▶

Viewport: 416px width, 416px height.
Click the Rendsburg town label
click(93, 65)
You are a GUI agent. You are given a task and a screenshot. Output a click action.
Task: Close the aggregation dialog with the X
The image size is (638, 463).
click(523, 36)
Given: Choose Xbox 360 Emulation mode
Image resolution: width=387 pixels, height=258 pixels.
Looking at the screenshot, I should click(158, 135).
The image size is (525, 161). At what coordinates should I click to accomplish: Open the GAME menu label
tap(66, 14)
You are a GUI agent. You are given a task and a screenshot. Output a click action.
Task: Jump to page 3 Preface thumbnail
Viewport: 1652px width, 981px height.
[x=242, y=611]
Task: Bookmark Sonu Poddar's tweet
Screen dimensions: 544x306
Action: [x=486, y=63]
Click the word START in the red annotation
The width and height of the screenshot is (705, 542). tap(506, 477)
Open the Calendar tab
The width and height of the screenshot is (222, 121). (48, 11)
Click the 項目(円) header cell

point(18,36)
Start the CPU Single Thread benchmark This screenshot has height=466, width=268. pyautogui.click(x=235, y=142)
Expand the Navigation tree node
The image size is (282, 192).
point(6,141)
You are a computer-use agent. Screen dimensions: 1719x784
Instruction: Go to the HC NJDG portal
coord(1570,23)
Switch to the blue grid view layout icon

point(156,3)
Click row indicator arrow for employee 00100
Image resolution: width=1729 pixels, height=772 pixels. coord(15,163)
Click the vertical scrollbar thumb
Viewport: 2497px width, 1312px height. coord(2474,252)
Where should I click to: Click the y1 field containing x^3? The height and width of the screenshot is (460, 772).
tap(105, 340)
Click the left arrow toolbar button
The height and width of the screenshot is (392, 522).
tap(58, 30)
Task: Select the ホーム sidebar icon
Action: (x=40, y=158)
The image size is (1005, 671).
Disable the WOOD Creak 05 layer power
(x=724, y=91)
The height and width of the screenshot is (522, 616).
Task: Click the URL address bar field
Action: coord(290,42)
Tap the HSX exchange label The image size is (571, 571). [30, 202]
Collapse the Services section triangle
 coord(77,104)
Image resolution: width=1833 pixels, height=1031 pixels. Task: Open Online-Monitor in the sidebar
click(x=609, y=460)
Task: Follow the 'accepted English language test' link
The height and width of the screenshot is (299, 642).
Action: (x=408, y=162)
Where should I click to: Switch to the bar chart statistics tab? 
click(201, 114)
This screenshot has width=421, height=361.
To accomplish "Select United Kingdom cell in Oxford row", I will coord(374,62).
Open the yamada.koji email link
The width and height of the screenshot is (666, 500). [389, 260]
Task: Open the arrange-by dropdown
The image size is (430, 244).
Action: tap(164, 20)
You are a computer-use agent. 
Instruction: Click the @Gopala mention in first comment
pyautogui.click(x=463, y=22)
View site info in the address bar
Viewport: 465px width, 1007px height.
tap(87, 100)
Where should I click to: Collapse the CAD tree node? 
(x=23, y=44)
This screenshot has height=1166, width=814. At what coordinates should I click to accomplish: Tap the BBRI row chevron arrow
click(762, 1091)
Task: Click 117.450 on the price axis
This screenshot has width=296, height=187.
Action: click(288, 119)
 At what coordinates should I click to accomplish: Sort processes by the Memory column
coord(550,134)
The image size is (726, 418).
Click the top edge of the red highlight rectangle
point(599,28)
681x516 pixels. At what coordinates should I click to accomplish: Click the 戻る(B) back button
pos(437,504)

◀

■ WORK TO COMPLETE ■
Give the rows from the first one through the one containing "coord(77,104)", both included, as a Markdown table with the columns No. and Text, numbering each row and leaving out blank ones.

■ RESPONSE ■
| No. | Text |
|---|---|
| 1 | Viewport: 416px width, 416px height. |
| 2 | Click the Rendsburg town label |
| 3 | click(93, 65) |
| 4 | You are a GUI agent. You are given a task and a screenshot. Output a click action. |
| 5 | Task: Close the aggregation dialog with the X |
| 6 | The image size is (638, 463). |
| 7 | click(523, 36) |
| 8 | Given: Choose Xbox 360 Emulation mode |
| 9 | Image resolution: width=387 pixels, height=258 pixels. |
| 10 | Looking at the screenshot, I should click(158, 135). |
| 11 | The image size is (525, 161). At what coordinates should I click to accomplish: Open the GAME menu label |
| 12 | tap(66, 14) |
| 13 | You are a GUI agent. You are given a task and a screenshot. Output a click action. |
| 14 | Task: Jump to page 3 Preface thumbnail |
| 15 | Viewport: 1652px width, 981px height. |
| 16 | [x=242, y=611] |
| 17 | Task: Bookmark Sonu Poddar's tweet |
| 18 | Screen dimensions: 544x306 |
| 19 | Action: [x=486, y=63] |
| 20 | Click the word START in the red annotation |
| 21 | The width and height of the screenshot is (705, 542). tap(506, 477) |
| 22 | Open the Calendar tab |
| 23 | The width and height of the screenshot is (222, 121). (48, 11) |
| 24 | Click the 項目(円) header cell |
| 25 | point(18,36) |
| 26 | Start the CPU Single Thread benchmark This screenshot has height=466, width=268. pyautogui.click(x=235, y=142) |
| 27 | Expand the Navigation tree node |
| 28 | The image size is (282, 192). |
| 29 | point(6,141) |
| 30 | You are a computer-use agent. Screen dimensions: 1719x784 |
| 31 | Instruction: Go to the HC NJDG portal |
| 32 | coord(1570,23) |
| 33 | Switch to the blue grid view layout icon |
| 34 | point(156,3) |
| 35 | Click row indicator arrow for employee 00100 |
| 36 | Image resolution: width=1729 pixels, height=772 pixels. coord(15,163) |
| 37 | Click the vertical scrollbar thumb |
| 38 | Viewport: 2497px width, 1312px height. coord(2474,252) |
| 39 | Where should I click to: Click the y1 field containing x^3? The height and width of the screenshot is (460, 772). |
| 40 | tap(105, 340) |
| 41 | Click the left arrow toolbar button |
| 42 | The height and width of the screenshot is (392, 522). |
| 43 | tap(58, 30) |
| 44 | Task: Select the ホーム sidebar icon |
| 45 | Action: (x=40, y=158) |
| 46 | The image size is (1005, 671). |
| 47 | Disable the WOOD Creak 05 layer power |
| 48 | (x=724, y=91) |
| 49 | The height and width of the screenshot is (522, 616). |
| 50 | Task: Click the URL address bar field |
| 51 | Action: coord(290,42) |
| 52 | Tap the HSX exchange label The image size is (571, 571). [30, 202] |
| 53 | Collapse the Services section triangle |
| 54 |  coord(77,104) |